Texto apresentado:
┄┄┄┄┄┄┄┄┄┄
MILTON SIMON
PIRES
cardiopires@gmail.com
Porto Alegre, RS
(Brasil)
Karma versus
livre-arbítrio
– O
Espiritismo e o
Efeito Borboleta
Edward Norton
Lorenz
(1917-2008) foi
um matemático e
meteorologista
norte-americano.
Preocupado com
as constantes
mudanças do
tempo e com a
dificuldade de
previsão exata
dos fenômenos,
por vezes
catastróficos,
Lorenz
trabalhava
frequentemente
com um problema
que ele definia
como
“dependência
sensitiva das
condições
iniciais”. Sem
querer entrar
aqui em detalhes
técnicos a
respeito, basta
dizer que ele
achava possível,
do ponto de
vista
matemático, que
o bater das asas
de uma borboleta
em uma parte do
planeta pudesse
provocar um
furacão em
outra.
O presente
artigo é uma
tentativa de
definir os
conceitos de
karma e
livre-arbítrio
conforme a
Doutrina
Espírita e
abordar o
suposto paradoxo
existente entre
os dois quando a
questão é
abordada do
ponto de vista
lógico.
Logo no início
de sua obra,
Kardec deixou
claro que toda
fé que não
contempla a
razão está
fadada a
desaparecer.
Herdeiro de
tradições como a
de Santo
Agostinho e
Tomás de Aquino,
o codificador
mais de uma vez
insistiu em
reconciliar
estas duas
formas de saber
e o fez, a nosso
ver, de forma
brilhante.
A palavra Karma
tem sua origem
no sânscrito.
Define-se
originalmente no
hinduísmo como o
conjunto de
ações executadas
pelos homens e
as consequências
que delas
decorrem.
Observe-se aqui
que difere
totalmente da
ideia de um
destino
pré-traçado do
qual ninguém
pode escapar,
uma vez que
contempla a ação
humana como
causadora de um
resultado.
┄┄┄┄┄┄┄┄┄┄
Registros de dados:

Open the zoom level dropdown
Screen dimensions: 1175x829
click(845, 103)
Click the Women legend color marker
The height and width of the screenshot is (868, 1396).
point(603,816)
┄┄┄┄┄┄┄┄┄┄
Objetivos:
1. Cite todas as pessoas mencionadas pelo nome no texto sobre karma e livre-arbítrio, sem contar o nome que aparece no cabeçalho.
2. Indique se cada afirmação concorda com o texto sobre karma e livre-arbítrio e cite as palavras dele que decidem a questão: (a) Lorenz era um matemático e meteorologista norte-americano; (b) a palavra karma tem origem no grego; (c) no hinduísmo, karma significa um destino pré-traçado.
3. Escreva a continuação do texto sobre karma e livre-arbítrio a partir da última frase apresentada.

Em resposta:
1. Edward Norton Lorenz, Kardec, Santo Agostinho e Tomás de Aquino.

2.
(a) Sim: "foi um matemático e meteorologista norte-americano".
(b) Não: "tem sua origem no sânscrito".
(c) Não: "difere totalmente da ideia de um destino pré-traçado do qual ninguém pode escapar".

3.
Livre-arbítrio,
por sua vez, é
basicamente a
expressão usada
para significar
a vontade livre
de escolha, as
decisões livres.
A polêmica
existente entre
a ideia de karma
ou
livre-arbítrio
deriva,
portanto,
diretamente do
nosso problema
em definir o que
é a liberdade
humana. Sem
saber o que é
ser livre não é
possível sequer
afirmar que
existe
contradição
entre as duas
ideias.
Do ponto de
vista
filosófico,
parece-nos claro
que a única
liberdade, da
qual homem algum
pode ser privado
ou mesmo
abdicar, é a
liberdade de
escolha. A
partir daí
faz-se
necessária uma
distinção
fundamental
entre os dois
conceitos acima,
e ela precisa
ser feita,
necessariamente,
do ponto de
vista
ontológico.
Karma e
livre-arbítrio
não existem de
forma separada,
mas simultânea.
Cada escolha que
fazemos constrói
um modelo, uma
espécie de mapa
de
possibilidades
semelhantes aos
mapas
meteorológicos
de Lorenz e que
resulta num
universo moral
específico.
Nesse sentido, a
livre escolha
vem sempre antes
do “destino”,
mas há que se
salientar que
este não é único
e cada opção que
fizermos define
não uma única,
mas sim um leque
de alternativas
que, com a
passagem do
tempo, vão se
reduzindo.
Em excelente
artigo
disponível na
internet e
intitulado
“Carma, Destino
e Livre-arbítrio”,
Victor Sérgio de
Paula, em suas
conclusões e de
forma magistral,
demonstra o
perigo de se
confundir karma
com destino.
Mais do que
isso, ele deixa
muito claro que
o simples
conceito de
“destino” só
pode existir em
religiões que
não contemplam a
possibilidade da
reencarnação,
conceito que,
como mostramos
em artigo
recente,
revolucionou a
própria noção de
“tempo”.
Em vista do que
escrevemos
acima, e como
conclusão,
parece-nos
importante dizer
que nós,
espíritas,
devemos entender
como única e
verdadeira
contradição os
conceitos de
“destino” e de
reencarnação. A
cada
reencarnação
Deus nos dá a
chance de mudar
nosso “destino”
através das
provas e
resgates que
tanto
conhecemos,
tornando assim a
Doutrina
Espírita um
caminho para
liberdade e para
responsabilidade.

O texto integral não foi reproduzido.